Whether playing the "Midnight Cowboy's" urban cowgirl or the off-screen role of a trashed diva who ceremoniously dumps a plate of food on a critic's head, Sylvia Miles has always brought a lot to the party. And I had a ball doing this 1977 interview with her for The New York Times. --Guy Flatley

"I play a mad-crazed-dead-German-lesbian-ballet dancer," confided Sylvia Miles with semi-breathless enthusiasm. The voluptuous, seldom-silent actress was bubbling about Michael Winner’s "The Sentinel," due to open Feb. 11 at the Baronet. It is a slice-of-death film focusing on a house-full of infuriatingly fleshy ghosts, a film in which Miss Miles has obviously been cast against type. "I hope this doesn’t start a rash of lesbian roles for me. It could ruin my reputation as a nymphomaniac.

"I speak with a heavy German accent in the movie," said Miss Miles, "and one of my most challenging lines is, ‘It’s wather wude to eat and wun.’ "
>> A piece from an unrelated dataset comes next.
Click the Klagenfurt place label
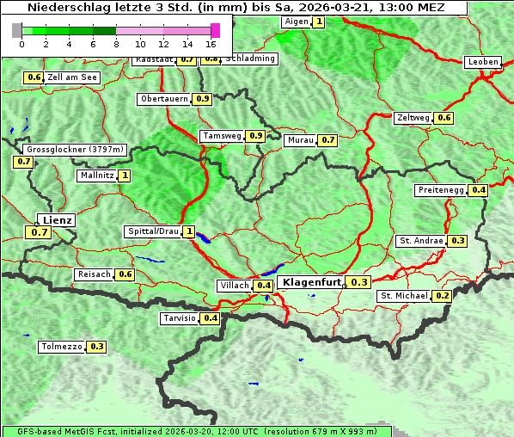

Miss Miles does not strenuously object to the label of sex symbol, nor does she throw a tantrum when flash bulbs pop off in her immediate vicinity. "Why should I mind? I think it’s pretty damned good for someone who’s been around for as long as I have, don’t you? I mean, it can’t hurt."

Just now, Miss Miles is enjoying a success in the Circle-in-the-Square’s revival of Tennessee Williams’s "Night of the Iguana," playing Maxine, the lusty proprietress of a rundown resort hotel, a character whom she describes as "a kind of healthy vulgarian, a female Stanley Kowalski."

Although the role is more substantial than most of those she has delineated on screen – including the brassy hooker in "Midnight Cowboy" and the broken-down alcoholic in "Farewell, My Lovely," each of which won an Oscar nomination for Best Supporting Actress – it still falls under the heading of tarnished woman. Miss Miles has yet to play a nun or a nurse or a librarian or a dutiful wife.

"It’s true that my roles are usually brief and that I have suffered from typecasting because producers are not as imaginative as they should be. However, I did play a mother in Andy Warhol’s ‘Heat’ (pictured above, at a pajamaless party with Warhol superstud Joe Dallesandro). My daughter was a lesbian in that one. There really isn’t any reason why I couldn’t play a loving wife; as a matter of fact, I think I’d make a terrific Lady Macbeth. But, let’s face it, we all have a certain kind of physicality. If a producer wants a size 10, he’s not going to hire Orson Welles, and if he wants someone who’s flat-chested, he’s not going to hire me."

One roadblock on the highway to superstardom is the penchant of the press to portray Miss Miles as a perpetual party girl. "The publicity has grown like a monster, lurking around every corner, so that I’m afraid to go to the grocery store because I know the man behind the counter is going to say, ‘Sylvia, you’re everywhere!’ But I’ve got to buy groceries, just like everyone else. They’re driving me crazy with this party girl stuff. Look at Tammy Grimes – she goes to parties all the time, yet nobody says a word about that. It hurts to be called a party girl by some journalist who never heard of Alfred Lunt and Lynn Fontanne.

"I ask you, how could I have survived all these years if I weren’t a hardworking girl trying to make a buck at my art? I’ve been working in the theater for 22 years, killing myself. I did 26 Off Broadway plays before I got that role in ‘Midnight Cowboy.’ And I’m the one actress who won’t give up New York for the big money of Hollywood.

"On the other hand," Miss Miles concedes, "it has been said that I make it out to the airport to greet everyone who comes in."